__Aim__. Update the material below by replacing every instance of "screenshot" with "image" and leaving all other text unchanged. Leave out the pictures when you rewrite it.

__Supplied material__.
↓

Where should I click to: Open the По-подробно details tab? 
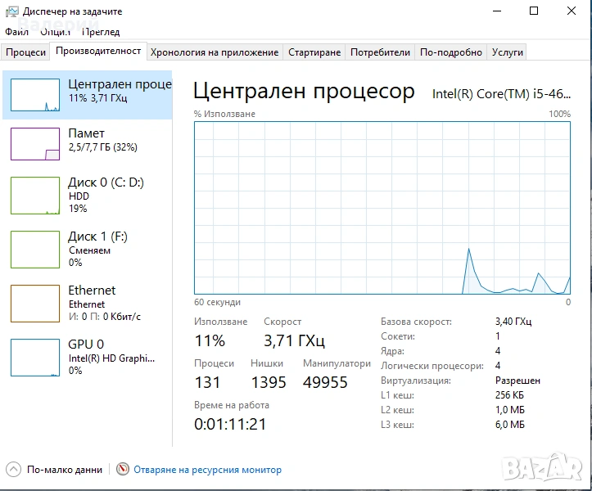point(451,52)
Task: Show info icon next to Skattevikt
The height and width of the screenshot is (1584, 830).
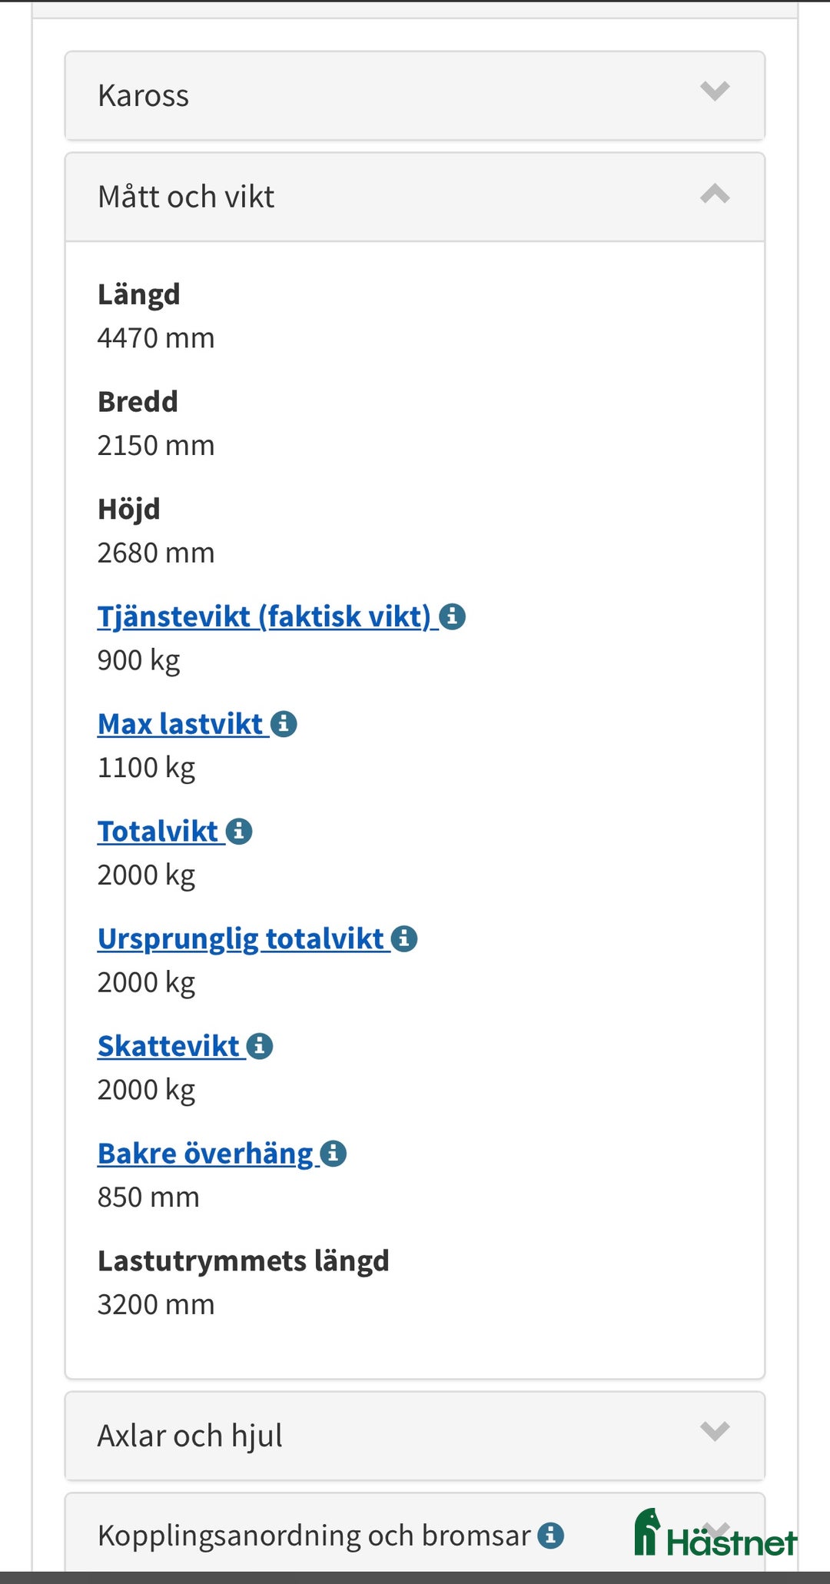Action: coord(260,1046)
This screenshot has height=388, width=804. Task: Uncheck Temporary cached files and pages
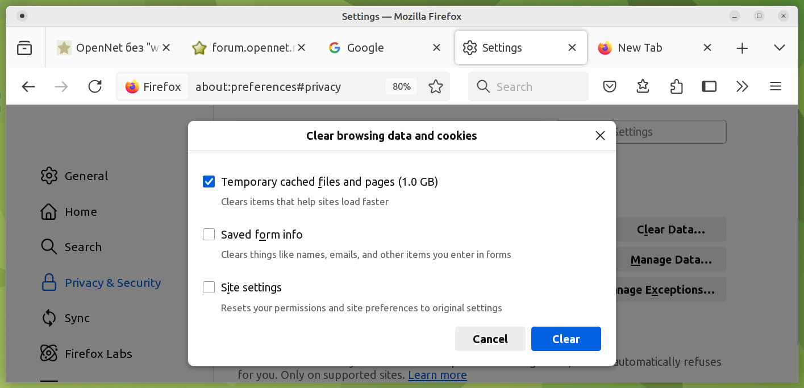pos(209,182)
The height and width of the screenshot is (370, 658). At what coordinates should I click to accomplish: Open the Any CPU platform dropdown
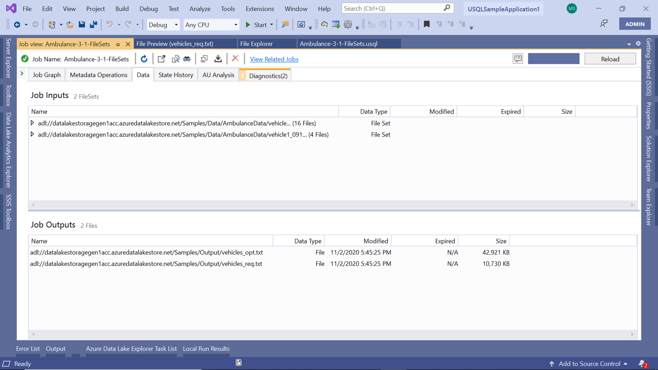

↑

__Finished answer__.
Where should I click to: Open the По-подробно details tab? 
point(451,52)
Task: Show info icon next to Skattevikt
The height and width of the image is (1584, 830).
Action: coord(260,1046)
This image has height=388, width=804. Task: Uncheck Temporary cached files and pages
pos(209,182)
The height and width of the image is (370, 658). At what coordinates should I click to accomplish: Open the Any CPU platform dropdown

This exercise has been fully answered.